Stored entries:
--- START ---

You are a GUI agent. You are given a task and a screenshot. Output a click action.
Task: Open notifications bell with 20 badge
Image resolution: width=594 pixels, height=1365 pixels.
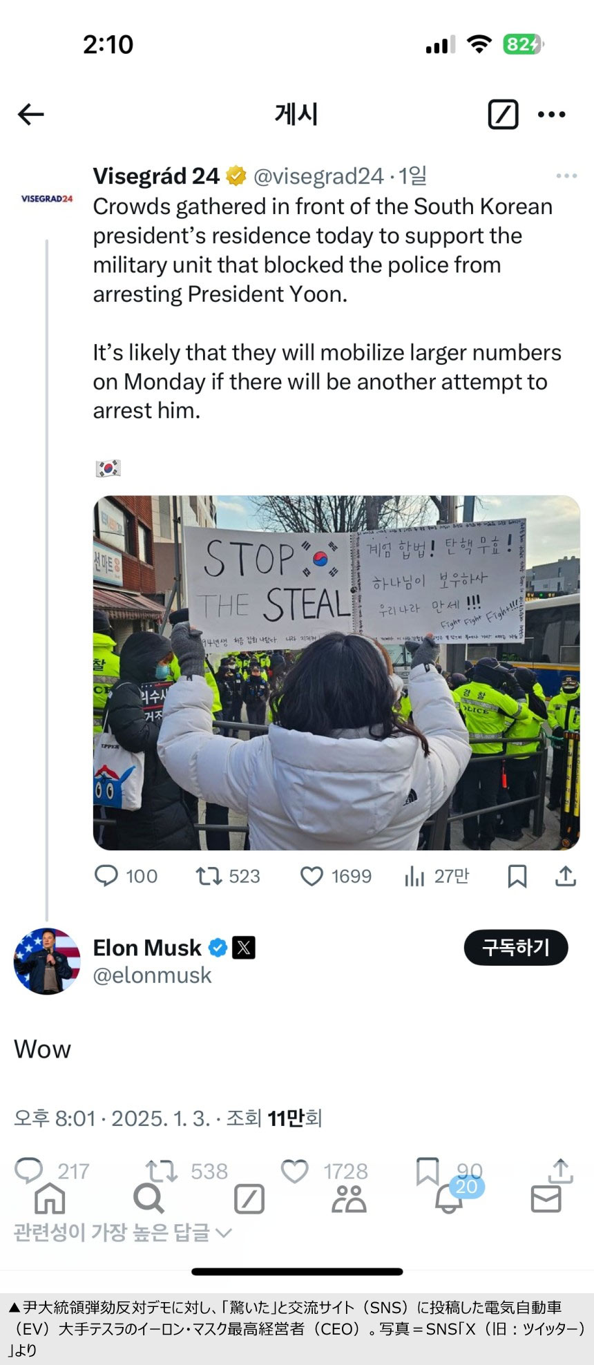pyautogui.click(x=449, y=1200)
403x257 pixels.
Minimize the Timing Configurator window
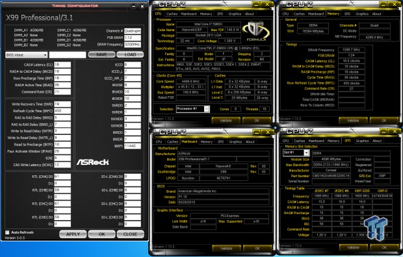tap(133, 6)
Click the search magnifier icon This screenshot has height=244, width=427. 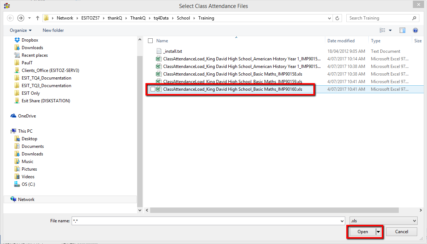[414, 18]
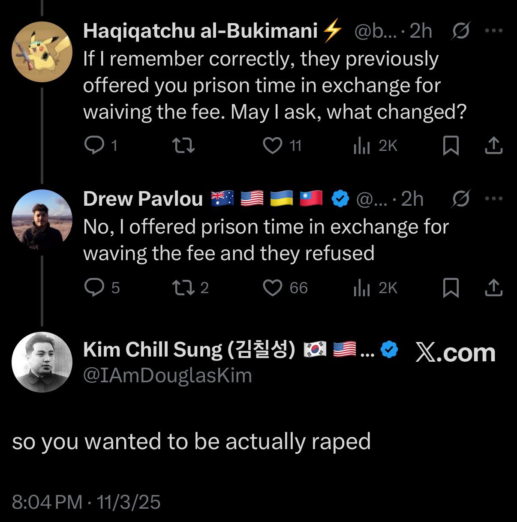Click Kim Chill Sung's profile avatar

tap(42, 362)
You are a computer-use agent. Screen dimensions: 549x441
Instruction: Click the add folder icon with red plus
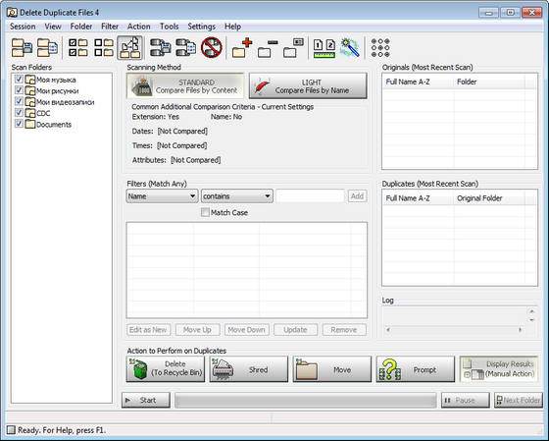click(242, 48)
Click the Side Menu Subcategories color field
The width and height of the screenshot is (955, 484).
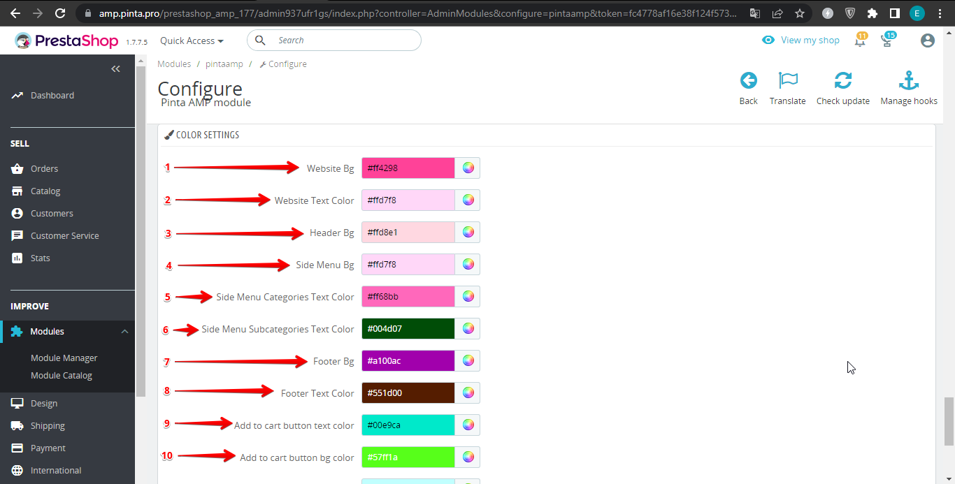(408, 329)
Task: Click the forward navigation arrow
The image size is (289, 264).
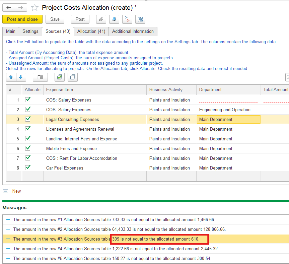Action: click(21, 7)
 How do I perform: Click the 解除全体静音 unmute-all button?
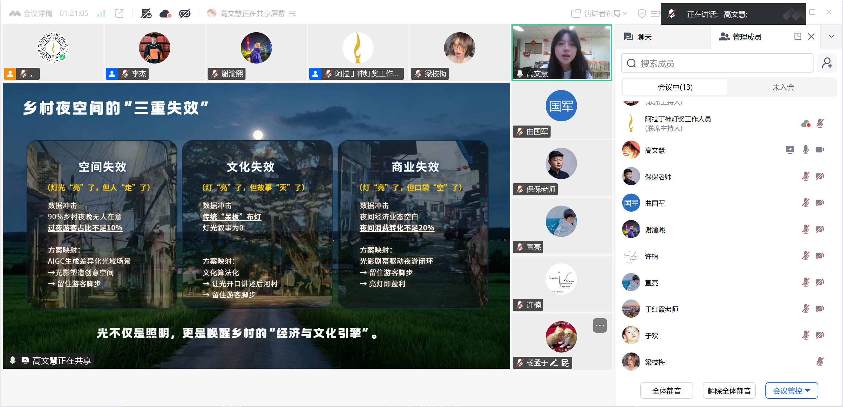click(729, 390)
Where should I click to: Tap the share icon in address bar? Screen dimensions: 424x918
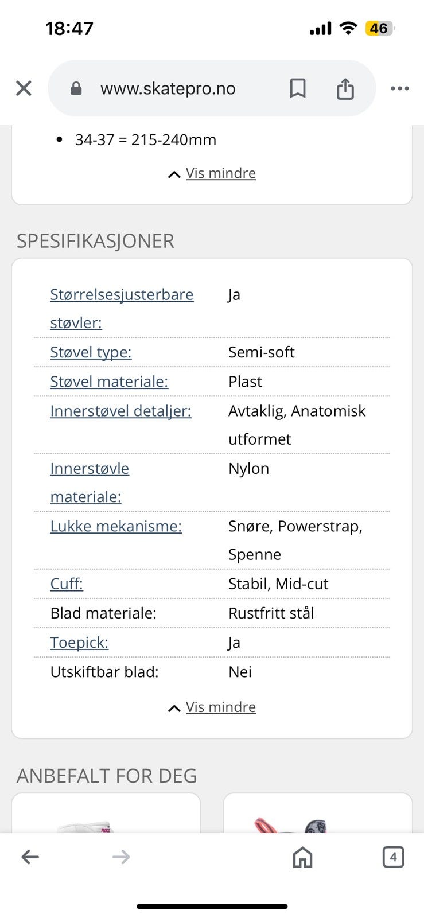pos(345,88)
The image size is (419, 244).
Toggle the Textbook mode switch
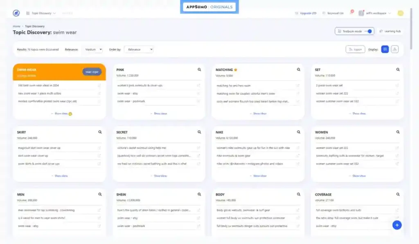[369, 31]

--- END ---

» **Requirements**
State how many lines of the items above contain the word "dimensions". Reply with the number only.

» **Exercise output**
2